The Reasons for Urban Rioting

Urban rioting has a long history in the United States, often with one ethnic group turning on another. But modern history is more about oppressed racial communities lashing out at police brutality and government injustice, a phenomenon that requires a new national effort to resolve, writes Lawrence Davidson.

By Lawrence Davidson

If one goes to Wikipedia under the subject of “mass racial violence in the United States,” one will find a “timeline of events” running from 1829 to 2015. There are so many race-related riots listed for these 186 years that, from a historical point of view, rioting appears almost normal.

Prior to World War II, these outbreaks mostly involved ethnic, racial or religious groups going after each other: Germans, Italians, Poles, Jews, Hispanics, African-Americans, Chinese, Catholics, Protestants were all involved in these set-tos. Often the causes were economic with a territorial overtone – one group moving into the neighborhood of another group and/or taking their jobs. When the violence came, it was group against group.

A screen-shot from a video showing Walter Scott being shot in the back by a North Charleston, South Carolina, police officer Michael Slager on April 4, 2015. (Video via the New York Times.)

DATA SHOWN.

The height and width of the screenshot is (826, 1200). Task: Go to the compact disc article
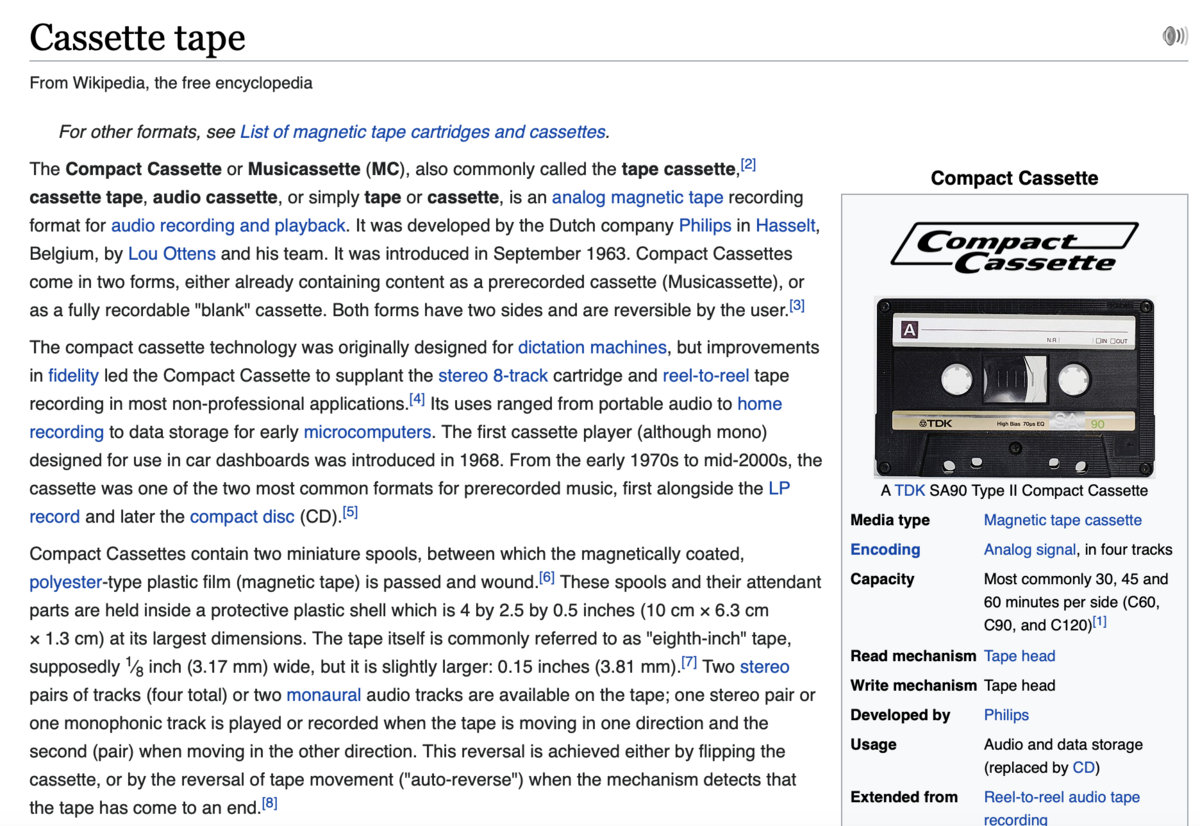[x=242, y=517]
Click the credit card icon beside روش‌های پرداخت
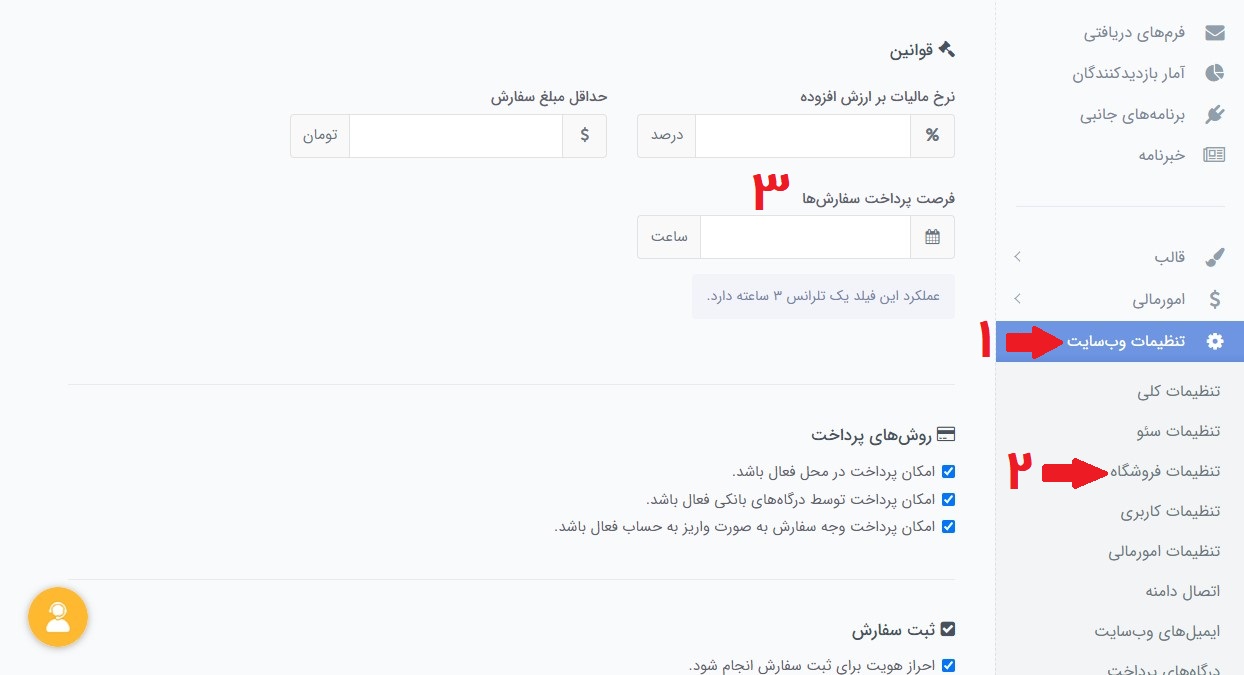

AIM OF THE TASK. Reproduce the passage of the article on urban rioting from "Urban rioting has" up to and including "appears almost normal.".

SOLVED PROBLEM.
Urban rioting has a long history in the United States, often with one ethnic group turning on another. But modern history is more about oppressed racial communities lashing out at police brutality and government injustice, a phenomenon that requires a new national effort to resolve, writes Lawrence Davidson.

By Lawrence Davidson

If one goes to Wikipedia under the subject of “mass racial violence in the United States,” one will find a “timeline of events” running from 1829 to 2015. There are so many race-related riots listed for these 186 years that, from a historical point of view, rioting appears almost normal.